If I have file1.zip that contains files, A, B, C and I generate file2.zip that only contains files A, B. Those are just 2 independent zip files. It makes zero sense to put in the spec that you can add, replace, and delete files unless that knowledge some how affects the format of a zip file.

In other words. If you have

  [local file A]
  [local file B]
  [local file C]
  [central directory file A]
  [central directory file C]
  [end of central directory]

Then clearly B is deleted as the central directory doesn't reference it. On the other hand, if there's no [local file B] then you just have an independent zip file, independent of some other zip file that has B in it. No need for the spec to even mention that situation.

Similarly if you had

  [local file A (old)]
  [local file B]
  [local file C]
  [local file A (new)]
  [central directory file A(new)]
  [central directory file B]
  [central directory file C]
  [end of central directory]

Then A (old) has been replaced by A (new) according to the central directory. If on the other hand there is no [local file A (old)] you just have an independent zip file.

You might think this is nonsense but you have to remember, pkzip comes from the era of floppy disks. Reading an entire zip file's contents and writing out a brand new zip file could be an extremely slow process. In both cases, the ability to delete a file just by updating the central directory, or to add a file by reading the existing central directory, appending the new data, then writing a new central directory, is a desirable feature. This would be especially true if you had a zip file that spanned multiple floppy disks; something that was common in 1989. You'd like to be able to update a README.TXT in your zip file without having to re-write multiple floppies.

In discussion with PKWare, they state the following

The format was originally intended to be written front-to-back so the central directory and end of central directory record could be written out last after all files included in the ZIP are known and written. If adding files, changes can applied without rewriting the entire file. This was how the original PKZIP application was designed to write .ZIP files. When reading, it will read the ZIP file end of central directory first to locate the central directory and then seek to any files it needs to access

Of course "add" is different than "delete" and "replace".

Whether or not having local files not referenced by the central directory is undefined by the spec. It is only implied by the mention of:

Files MAY be added or replaced within a ZIP file, or deleted.

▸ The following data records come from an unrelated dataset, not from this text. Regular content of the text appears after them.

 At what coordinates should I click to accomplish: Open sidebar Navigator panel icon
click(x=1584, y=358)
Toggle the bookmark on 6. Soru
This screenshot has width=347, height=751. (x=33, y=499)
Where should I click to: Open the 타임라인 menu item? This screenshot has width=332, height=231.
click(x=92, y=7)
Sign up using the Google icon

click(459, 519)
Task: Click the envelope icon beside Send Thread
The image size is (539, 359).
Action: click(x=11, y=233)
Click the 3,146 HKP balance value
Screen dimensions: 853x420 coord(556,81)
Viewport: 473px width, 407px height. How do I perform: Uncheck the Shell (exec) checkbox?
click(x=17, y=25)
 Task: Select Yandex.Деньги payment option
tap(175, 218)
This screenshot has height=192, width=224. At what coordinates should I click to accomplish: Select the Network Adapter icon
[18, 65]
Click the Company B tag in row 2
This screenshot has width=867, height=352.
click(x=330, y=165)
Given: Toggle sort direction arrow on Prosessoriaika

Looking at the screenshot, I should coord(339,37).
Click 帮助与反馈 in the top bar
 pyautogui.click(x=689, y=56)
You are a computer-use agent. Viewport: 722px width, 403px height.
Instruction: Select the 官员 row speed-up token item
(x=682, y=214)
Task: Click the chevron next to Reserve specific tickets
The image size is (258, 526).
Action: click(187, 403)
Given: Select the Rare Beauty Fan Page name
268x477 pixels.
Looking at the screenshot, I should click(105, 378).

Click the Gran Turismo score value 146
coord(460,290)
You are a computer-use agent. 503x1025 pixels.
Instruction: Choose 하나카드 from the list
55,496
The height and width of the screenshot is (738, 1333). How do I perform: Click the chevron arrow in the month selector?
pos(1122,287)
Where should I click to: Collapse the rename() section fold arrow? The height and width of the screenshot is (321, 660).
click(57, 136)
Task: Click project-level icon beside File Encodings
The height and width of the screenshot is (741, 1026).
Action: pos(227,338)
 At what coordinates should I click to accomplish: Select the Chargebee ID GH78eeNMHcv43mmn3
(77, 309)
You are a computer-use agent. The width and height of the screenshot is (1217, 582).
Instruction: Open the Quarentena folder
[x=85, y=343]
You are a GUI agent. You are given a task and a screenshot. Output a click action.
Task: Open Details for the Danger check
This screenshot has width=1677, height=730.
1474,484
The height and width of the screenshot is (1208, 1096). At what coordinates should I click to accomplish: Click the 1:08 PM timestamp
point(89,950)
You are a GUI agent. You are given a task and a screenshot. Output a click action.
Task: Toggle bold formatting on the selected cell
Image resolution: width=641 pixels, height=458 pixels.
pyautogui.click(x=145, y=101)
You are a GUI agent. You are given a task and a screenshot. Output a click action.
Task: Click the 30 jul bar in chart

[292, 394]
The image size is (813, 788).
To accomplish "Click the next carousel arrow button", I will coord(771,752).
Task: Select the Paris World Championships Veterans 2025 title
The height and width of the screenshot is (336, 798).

If it is valid for the central directory to not reference all the local files then reading a zip file by scanning from the front may fail. Without special care you'd get files that aren't supposed to exist or errors from trying to overwrite existing files.

But, that contradicts 4.1.9 that says zip files maybe be streamed. If zip files can be streamed then both of the example above would fail because in the first case we'd see file B and in the second we'd see file A (old) before we saw that the central directory doesn't reference them. If you have to wait for the central directory before you can correctly use any of the entries then functionally you can not stream zip files.

Can the self extracting portion have any zip IDs in it?

Seeing the instructions for how to create a self extracting zip file above, we just prepend some executable code to the front of the file and then fix the offsets in the central directory.

So let's say your self extractor has code like this

switch (id) {
  case 0x06054b50:
    read_end_of_central_directory();
    break;
  case 0x04034b50:
    read_local_file_record();
    break;
  case 0x02014b50:
    read_center_file_record();
    break;
  ...
}

Given the code above, it's likely those values 0x06054b50, 0x04034b50, 0x02014b50 will appear in binary in the self extracting portion of the zip file at the front of the file. If you read a zip file by scanning from the front your scanner my see those ids and mis-interpret them as a zip records.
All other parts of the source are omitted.